[Text and item location listing]
⟨
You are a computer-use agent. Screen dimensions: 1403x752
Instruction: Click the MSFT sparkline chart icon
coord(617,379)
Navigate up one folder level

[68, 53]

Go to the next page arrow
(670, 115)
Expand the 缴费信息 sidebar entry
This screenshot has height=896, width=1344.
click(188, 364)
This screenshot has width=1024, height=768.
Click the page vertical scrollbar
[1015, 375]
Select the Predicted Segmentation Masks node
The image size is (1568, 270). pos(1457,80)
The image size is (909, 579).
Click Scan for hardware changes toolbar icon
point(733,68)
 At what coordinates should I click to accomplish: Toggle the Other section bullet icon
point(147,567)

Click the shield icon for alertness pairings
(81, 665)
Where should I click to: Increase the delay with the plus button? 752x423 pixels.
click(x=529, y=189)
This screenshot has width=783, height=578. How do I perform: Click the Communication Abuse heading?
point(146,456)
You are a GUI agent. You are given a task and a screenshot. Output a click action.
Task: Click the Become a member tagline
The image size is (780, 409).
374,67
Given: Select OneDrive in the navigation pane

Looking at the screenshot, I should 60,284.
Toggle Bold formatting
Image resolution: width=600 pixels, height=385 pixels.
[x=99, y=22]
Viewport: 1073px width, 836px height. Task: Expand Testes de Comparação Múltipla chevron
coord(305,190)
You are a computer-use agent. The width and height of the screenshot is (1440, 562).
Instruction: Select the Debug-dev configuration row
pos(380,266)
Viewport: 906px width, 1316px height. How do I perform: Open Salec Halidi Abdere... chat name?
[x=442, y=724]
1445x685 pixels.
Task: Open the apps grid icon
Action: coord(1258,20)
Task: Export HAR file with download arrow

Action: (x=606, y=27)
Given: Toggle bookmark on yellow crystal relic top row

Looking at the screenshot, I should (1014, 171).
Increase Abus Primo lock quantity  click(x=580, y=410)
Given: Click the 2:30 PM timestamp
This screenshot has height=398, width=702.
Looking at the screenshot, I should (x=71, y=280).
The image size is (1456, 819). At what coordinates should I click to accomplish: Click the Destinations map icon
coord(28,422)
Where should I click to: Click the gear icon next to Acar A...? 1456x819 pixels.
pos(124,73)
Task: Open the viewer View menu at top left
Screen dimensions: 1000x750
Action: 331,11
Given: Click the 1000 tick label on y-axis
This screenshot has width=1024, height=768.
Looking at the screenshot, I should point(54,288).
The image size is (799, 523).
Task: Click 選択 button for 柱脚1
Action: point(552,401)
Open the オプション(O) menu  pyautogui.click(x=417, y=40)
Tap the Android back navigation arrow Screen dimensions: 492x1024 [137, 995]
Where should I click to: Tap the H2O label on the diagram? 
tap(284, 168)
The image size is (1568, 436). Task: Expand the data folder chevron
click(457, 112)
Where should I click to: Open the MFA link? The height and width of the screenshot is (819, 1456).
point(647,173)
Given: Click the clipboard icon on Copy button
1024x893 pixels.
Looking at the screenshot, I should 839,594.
⟩
Duplicate every line of the listing above word for word, keeping each one unchanged and in the same order.

SOLUTION =
You are a computer-use agent. Screen dimensions: 1403x752
Instruction: Click the MSFT sparkline chart icon
coord(617,379)
Navigate up one folder level

[68, 53]

Go to the next page arrow
(670, 115)
Expand the 缴费信息 sidebar entry
This screenshot has height=896, width=1344.
click(188, 364)
This screenshot has width=1024, height=768.
Click the page vertical scrollbar
[1015, 375]
Select the Predicted Segmentation Masks node
The image size is (1568, 270). pos(1457,80)
The image size is (909, 579).
Click Scan for hardware changes toolbar icon
point(733,68)
 At what coordinates should I click to accomplish: Toggle the Other section bullet icon
point(147,567)

Click the shield icon for alertness pairings
(81, 665)
Where should I click to: Increase the delay with the plus button? 752x423 pixels.
click(x=529, y=189)
This screenshot has width=783, height=578. How do I perform: Click the Communication Abuse heading?
point(146,456)
You are a GUI agent. You are given a task and a screenshot. Output a click action.
Task: Click the Become a member tagline
The image size is (780, 409).
374,67
Given: Select OneDrive in the navigation pane

Looking at the screenshot, I should 60,284.
Toggle Bold formatting
Image resolution: width=600 pixels, height=385 pixels.
[x=99, y=22]
Viewport: 1073px width, 836px height. Task: Expand Testes de Comparação Múltipla chevron
coord(305,190)
You are a computer-use agent. The width and height of the screenshot is (1440, 562).
Instruction: Select the Debug-dev configuration row
pos(380,266)
Viewport: 906px width, 1316px height. How do I perform: Open Salec Halidi Abdere... chat name?
[x=442, y=724]
1445x685 pixels.
Task: Open the apps grid icon
Action: coord(1258,20)
Task: Export HAR file with download arrow

Action: (x=606, y=27)
Given: Toggle bookmark on yellow crystal relic top row

Looking at the screenshot, I should (1014, 171).
Increase Abus Primo lock quantity  click(x=580, y=410)
Given: Click the 2:30 PM timestamp
This screenshot has height=398, width=702.
Looking at the screenshot, I should (x=71, y=280).
The image size is (1456, 819). At what coordinates should I click to accomplish: Click the Destinations map icon
coord(28,422)
Where should I click to: Click the gear icon next to Acar A...? 1456x819 pixels.
pos(124,73)
Task: Open the viewer View menu at top left
Screen dimensions: 1000x750
Action: 331,11
Given: Click the 1000 tick label on y-axis
This screenshot has width=1024, height=768.
Looking at the screenshot, I should point(54,288).
The image size is (799, 523).
Task: Click 選択 button for 柱脚1
Action: point(552,401)
Open the オプション(O) menu  pyautogui.click(x=417, y=40)
Tap the Android back navigation arrow Screen dimensions: 492x1024 [137, 995]
Where should I click to: Tap the H2O label on the diagram? 
tap(284, 168)
The image size is (1568, 436). Task: Expand the data folder chevron
click(457, 112)
Where should I click to: Open the MFA link? The height and width of the screenshot is (819, 1456).
point(647,173)
Given: Click the clipboard icon on Copy button
1024x893 pixels.
Looking at the screenshot, I should 839,594.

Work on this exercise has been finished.